В романе есть знаменитый эпизод с участием князя Мышкина, столичного общества и китайской вазы. Рогожин отсутствует, но о нем постоянно говорит Мышкин. Светское собрание состоит из генерала с немецким именем, барина-англомана, русского поэта из немцев. Барин-англоман недовольно рассказывает «о каких-то беспорядках по помещичьим имениям» и с сочувствием упоминает родственника, принявшего католицизм. Мышкин отвечает, что католичество есть нехристианская вера и оно порождает социализм. Он утверждает: «Надо, чтобы воссиял в отпор Западу наш Христос», а «кто почвы под собой не имеет, тот и от Бога своего отказался». В этой речи Россия предстает как истинный Восток, а Бог — как «наш Бог». В тотемных культах не наш бог вообще не является богом. Религия неотделима от политики, обе связаны с географией и все три замкнуты на национальной идее. Мышкин также говорит, что «у нас образованнейшие люди в хлыстовщину даже пускались». Имея в виду Рогожина, Мышкин открывает аудитории идею внутреннего ориентализма: «Откройте жаждущим и воспаленным Колумбовым спутникам берег Нового Света, откройте русскому человеку русский Свет, дайте отыскать ему это золото, это сокровище, сокрытое от него в земле!» (Достоевский 1973:8/446–433) Главное колониальное событие — открытие Америки — переносится на Россию: ее внутренние губернии, куда недавно путешествовал Мышкин, неизвестны и многообещающи, как Новый Свет. В их глубине нужно открыть духовное Эльдорадо, которое воскресит Россию и мир. Но петербургское общество не дает истинно русским людям достичь такого преображения. Как говорит Мышкин:

Я боюсь за вас, за вас всех и за всех нас вместе. Я ведь сам князь исконный и с князьями сижу. Я, чтобы спасти всех нас, говорю, чтобы не исчезло сословие даром, в потемках, ни о чем не догадавшись, за все бранясь и все проиграв (Достоевский 1973: 8/458).
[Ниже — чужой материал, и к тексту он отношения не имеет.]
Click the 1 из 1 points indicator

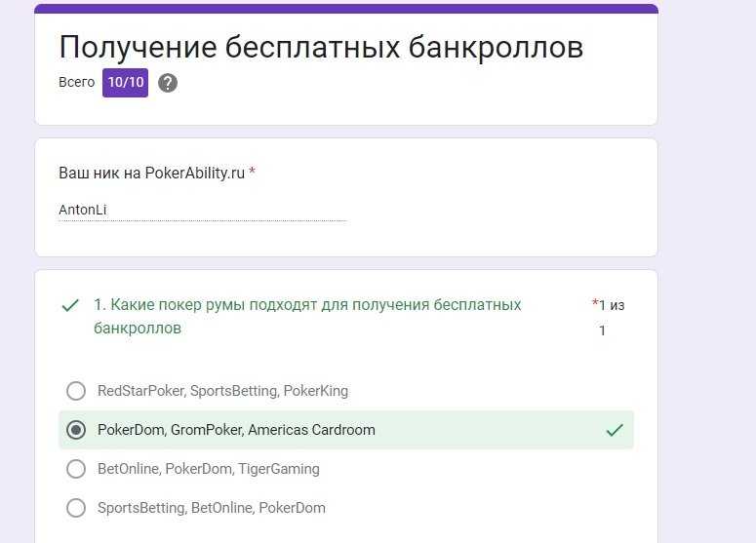[x=608, y=318]
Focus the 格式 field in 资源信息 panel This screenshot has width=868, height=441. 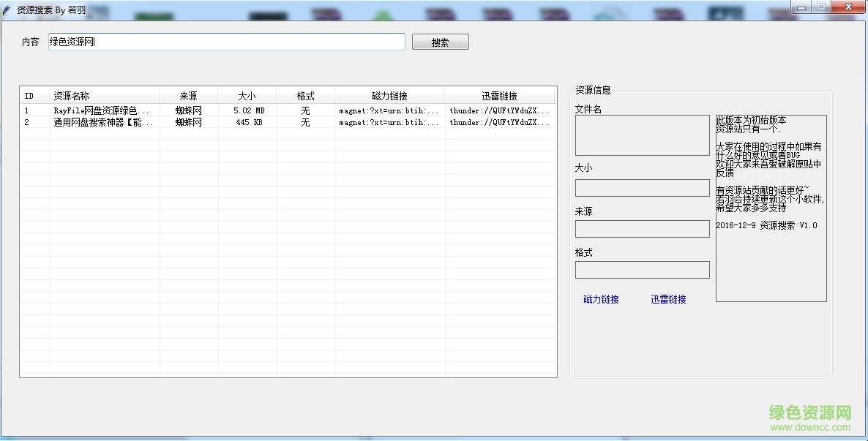tap(642, 270)
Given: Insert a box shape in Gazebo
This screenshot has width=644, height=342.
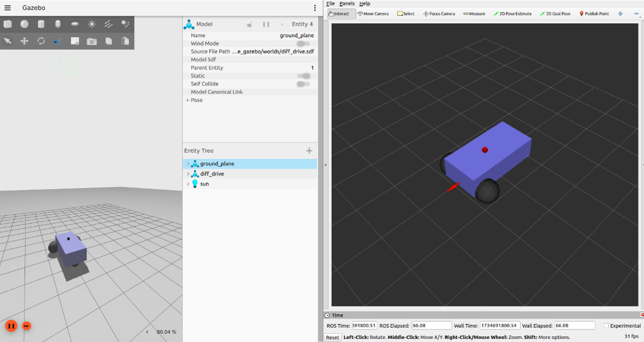Looking at the screenshot, I should [x=8, y=24].
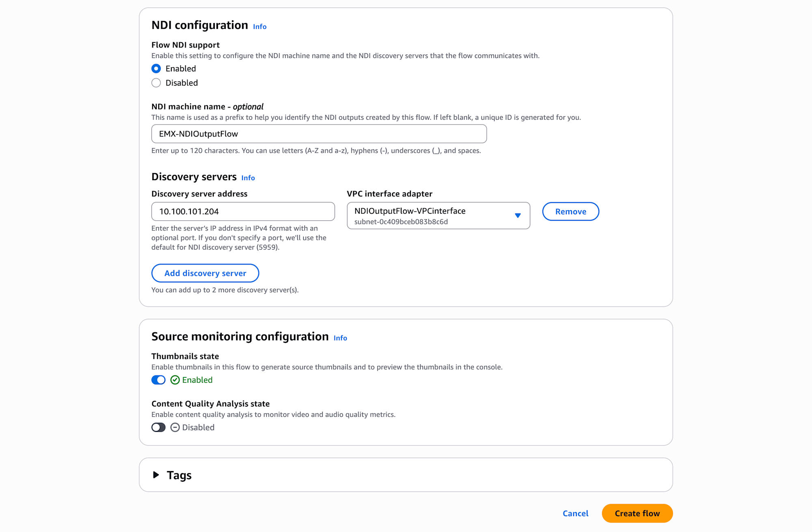
Task: Open Info link for Source monitoring configuration
Action: (340, 338)
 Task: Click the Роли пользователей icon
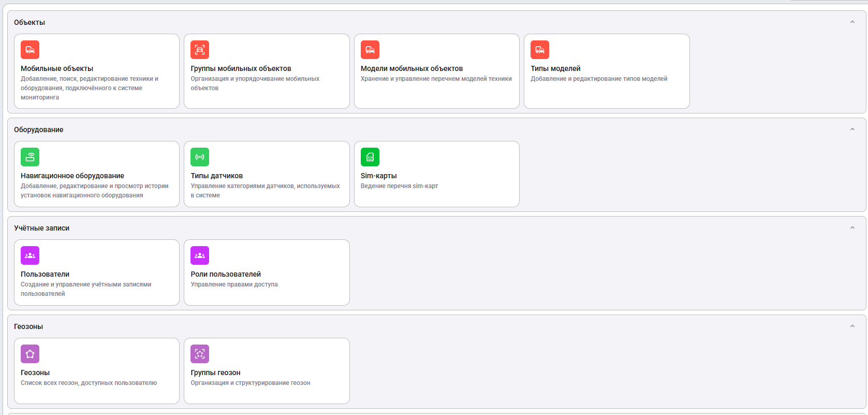click(200, 255)
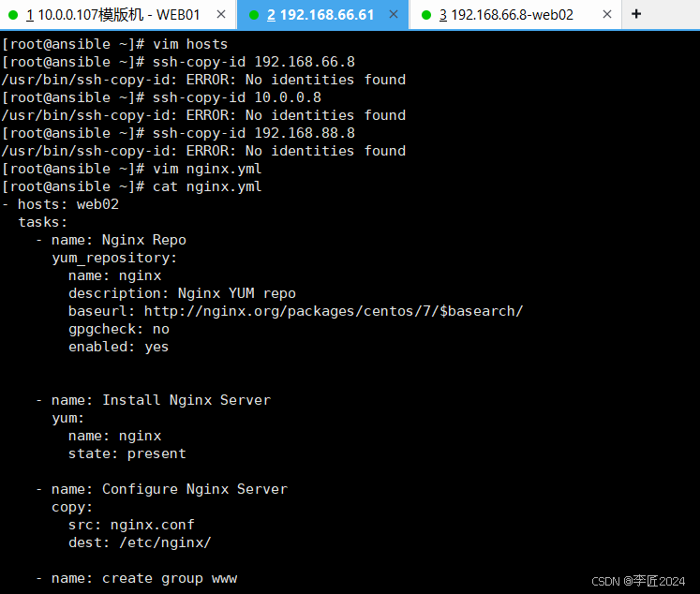Click the 'name: Install Nginx Server' line
Image resolution: width=700 pixels, height=594 pixels.
[153, 400]
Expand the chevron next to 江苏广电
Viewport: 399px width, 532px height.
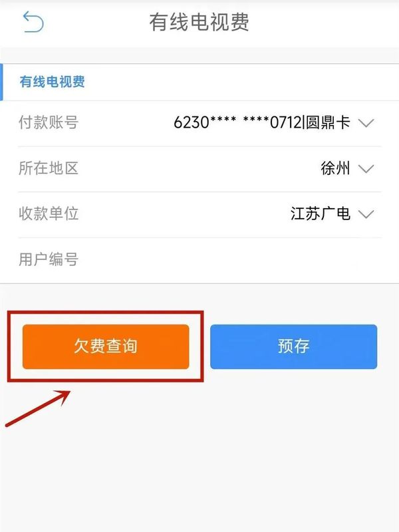click(366, 214)
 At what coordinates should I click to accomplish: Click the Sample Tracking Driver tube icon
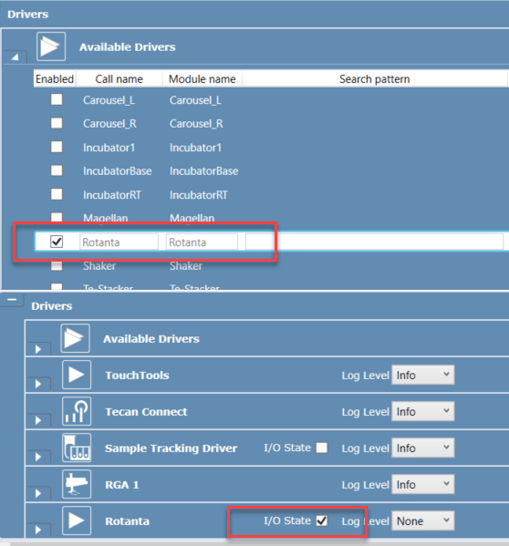pos(77,448)
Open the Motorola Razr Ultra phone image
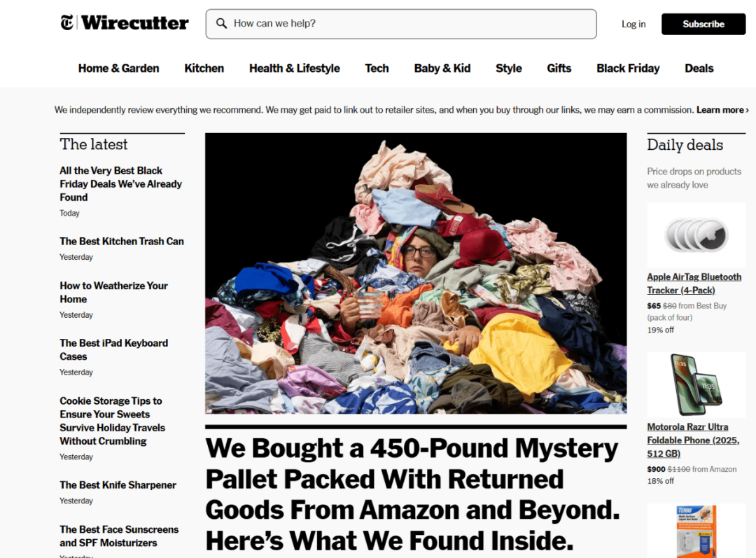 [x=696, y=385]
Дворянское сословие внутренней колонизации, предупреждает Мышкин, проиграло свою игру. Его может спасти только паломничество на восток, во внутренние российские земли. Скоро, в 1874 году, такое паломничество — хождение в народ — совершат многие. Под «народом» они тоже, как Мышкин, часто имели в виду скопцов, хлыстов и другие секты (см. главу 10).
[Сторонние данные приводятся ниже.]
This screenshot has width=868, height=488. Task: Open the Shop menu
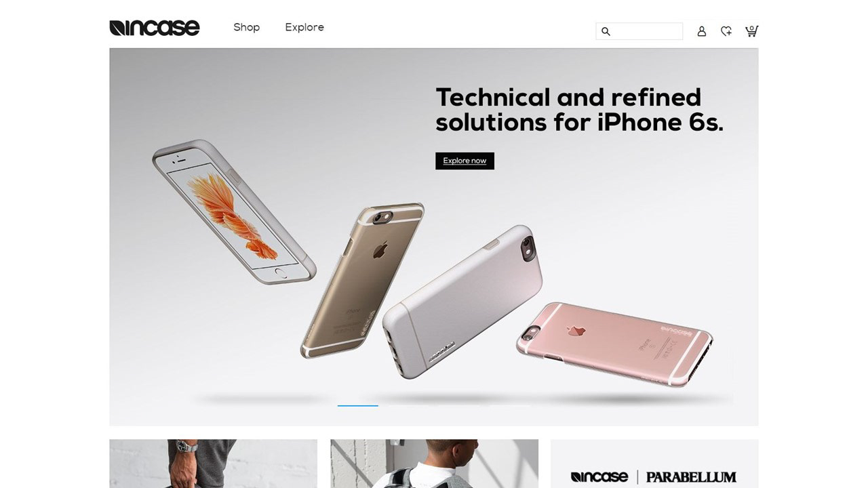tap(246, 27)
Позитивный ориентализм имперской элиты есть характерная черта позднего периода колонизации, одновременная националистическим движениям в колониях. От Руссо до Леви-Стросса романтизация далеких, доблестных дикарей была важным элементом западной традиции. Россия внесла сюда свой вклад, как всегда центростремительный. Утопии — по своей этимологии, места без места — помещались далеко в пространстве или времени; идиллия, наоборот, определяется местом, которое близко, но все равно недоступно. Мышкин хочет быть русским Колумбом; Рогожин хранит свои сокровища, но, как Монтесума, готов дарить их тому, кто правильно попросит, и примерно с теми же последствиями. Между тем столичный свет, не замечая подлинной идиллии, молится на ложных идолов, вроде «огромной, прекрасной китайской вазы, стоявшей на пьедестале». Это внешний ориентализм, его можно разбить одним экстатическим жестом, тогда откроются внутренние сокровища, что и делает Мышкин на вершине своего экстаза. Он весь обращен к востоку общинного народа, а китайщина только помеха для русского паломника. Восток раздвоен: одна его версия воплощена в китайской вазе, другая — в речах Мышкина.

«Идиот» есть, как давно сказано, идеологический роман. В идеологическом обмене — один из смыслов странного союза между Мышкиным и Рогожиным. Князь прочел купцу «всего» Пушкина, а тот рассказал ему о единстве Бога и почвы. Все это не объясняет, конечно, зачем же убивать Настасью Филипповну. Этот акт разрешает проблему нашей треугольной структуры страшным способом: жертвой становится невинная женщина. Это самый тяжкий из возможных исходов ритуального действия; составляющие жертвенное сообщество, Мышкин и Рогожин ненадолго переживут свою жертву. Жуткий конец романа — доказательство того, что его автор не верил в воскресение человечества «русской мыслью, русским богом», а вложил эту веру в уста карикатурных убийц. Такая вера ведет к жуткому злодеянию, что вполне ее разоблачает. Конечно же, Мышкин не был Христом, а писатель не был идиотом, какими он и его герой предстают в столь многих толкованиях.

Настоящий день

Если социальные науки нуждаются в статистических критериях, чтобы показать значимость наблюдаемых различий, науки гуманитарные полагаются на память читателей и вековую работу отбора, которую она производит. Когда читатель думает о русском романе или драме 1860–1870-х годов, на память приходят смерти героинь: самоубийство в «Грозе» Островского, убийство в «Идиоте» Достоевского, самоубийство в «Анне Карениной» Толстого… Слишком много Офелий, слишком мало Гамлетов. Историк европейской оперы подмечает, что для шедевров оперы XIX века часто была характерна похожая фабула «уничтожения женщин» (Clement 1988). В «идиллической», по Бахтину, русской литературе этого времени насильственной смертью тоже умирали именно женщины.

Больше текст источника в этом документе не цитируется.